A 16-year-old girl presented with a 6-month history of intermittent dry cough. For the 2 weeks prior to hospitalization, the patient had tactile fevers, right-sided chest pain, increasing wheezing, and fatigue.
A chest radiograph (Figure 1) demonstrated right lower lobe collapse with air bronchograms. Contrast-enhanced chest CT scans (Figures 2-4) demonstrated an enhancing hypervascular endobronchial lesion within the bronchus intermedius. There was marked right lower-lobe volume loss with cylindrical bronchiectasis and mucus filling of some of the dilated bronchi. A 24-hour SPECT image from an Octreotide scan (Figure 5) showed increased radiotracer uptake within the right chest in the region of the hypervascular endobronchial lesion.

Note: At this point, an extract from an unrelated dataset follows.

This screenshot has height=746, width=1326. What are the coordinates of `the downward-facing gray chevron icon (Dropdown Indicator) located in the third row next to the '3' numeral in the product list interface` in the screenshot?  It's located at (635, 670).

Differential Diagnoses: Carcinoid, aspirated foreign body, laryngotracheal papillomatosis, pulmonary hamartoma, and fibroepithelial polyp.

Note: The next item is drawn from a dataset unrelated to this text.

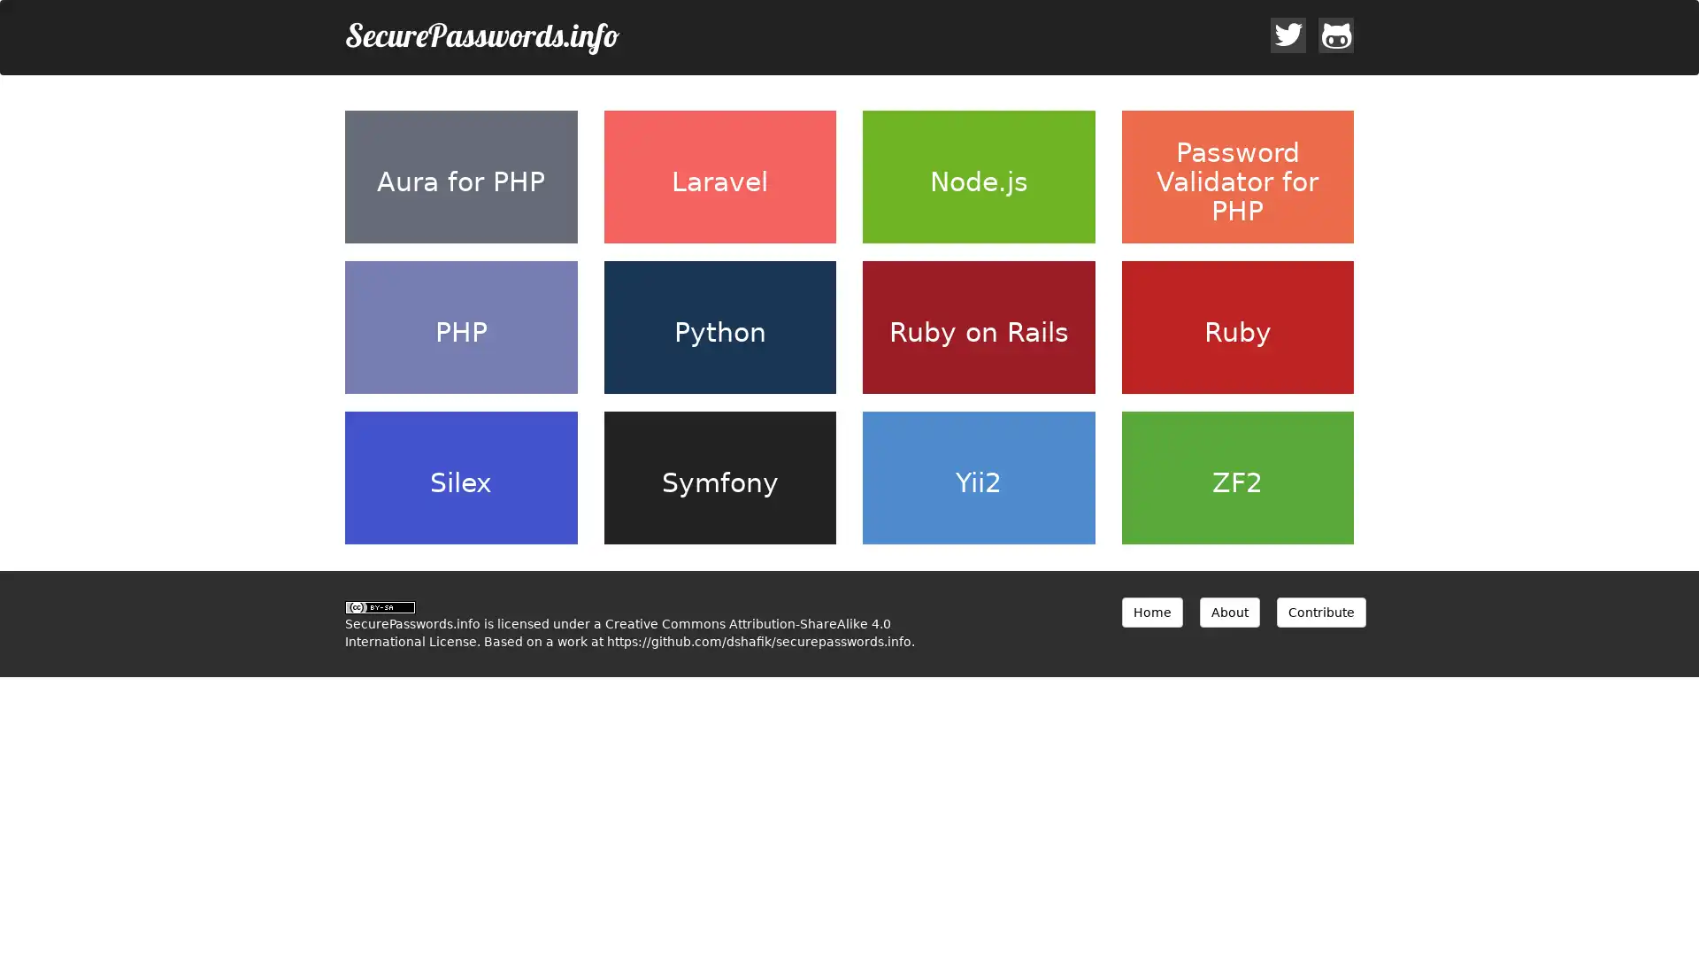  What do you see at coordinates (719, 327) in the screenshot?
I see `Python` at bounding box center [719, 327].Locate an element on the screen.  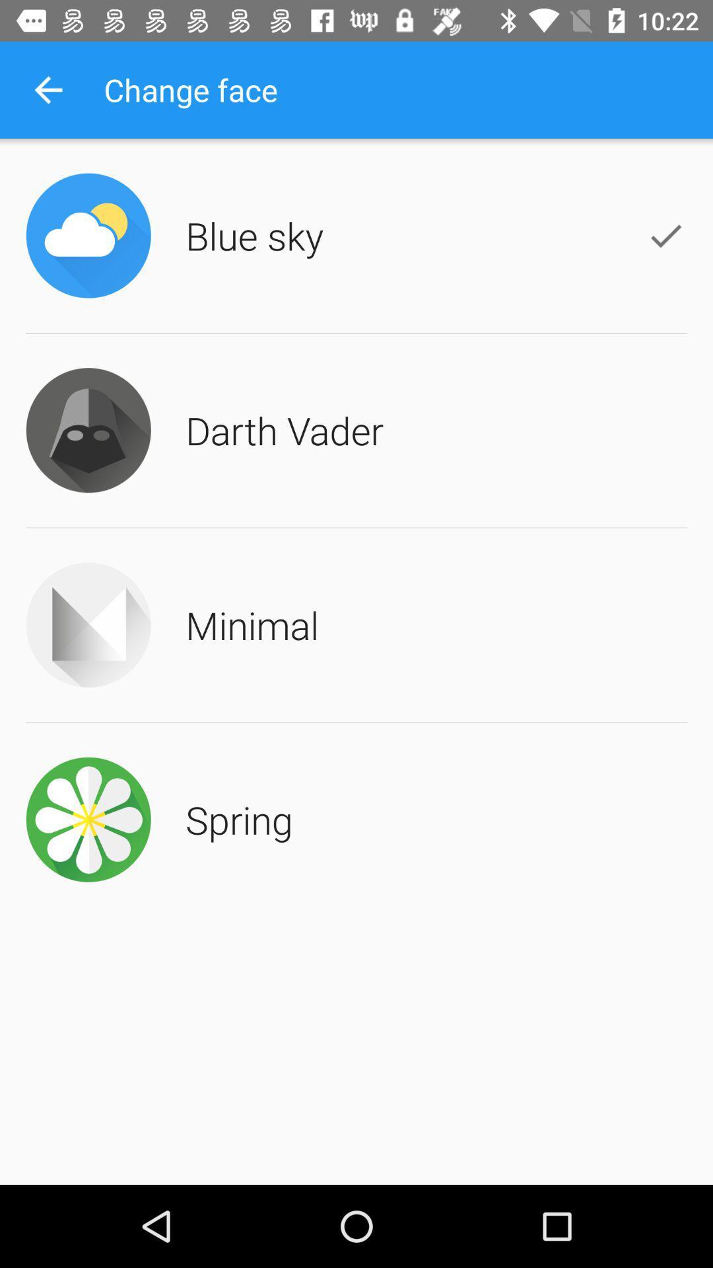
the spring icon is located at coordinates (239, 818).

Bronchial carcinoid tumors are neuroendocrine neoplasms that can range from low-grade typical carcinoid tumor to high-grade small cell carcinoma.1 While they are uncommon tumors, accounting for 1-5% of all pulmonary neoplasms, bronchial carcinoids are the most common primary pulmonary neoplasms in the pediatric population.1,2 Clinical presentation includes wheezing and lung atelectasis due to airway narrowing in addition to chest pain, cough and hemoptysis, but up to 25% of tumors are asymptomatic and discovered incidentally.3 Carcinoid syndrome is seen in 2% of cases and only when there is liver metastatic disease.4 Cushing syndrome is seen in about 2% when the tumor is hormonally active and produces adrenocorticotropic hormone.5
Radiologic findings depend on tumor size and location. Carcinoids are most commonly seen as a well-defined, round or oval enhancing mass located within the central airway. Approximately 80% of bronchial carcinoids are located in the main, lobar or segmental bronchi. The other 20% present as peripheral lung nodules.1 Depending on size, carcinoids can present as endobronchial nodules to large perihilar masses. If large enough to obstruct the airway, there can be peripheral lung atelectasis. Eccentric calcifications can be seen within the tumor in addition to hilar and mediastinal lymphadenopathy. Lymphadenopathy can be the result of nodal metastases or reactive hyperplasia from recurrent post obstructive pneumonia. While imaging cannot differentiate between typical and atypical bronchial carcinoids, atypical carcinoids present in older patient populations and are more likely to have nodal metastatic disease.1
Overall prognosis is good with a 10-yr survival rate of 88%. Prognosis is highly dependent on tumor grade, with atypical carcinoid 10-yr survival rate dropping to 24-52%.6,7 Treatment is surgical.
Endobronchial carcinoid is the most common primary pulmonary neoplasm in the pediatric population. On contrast-enhanced CT, the tumor is characteristically an enhancing mass with eccentric calcifications located within the central airway tree. It is important to look for metastatic disease as treatment is surgical resection.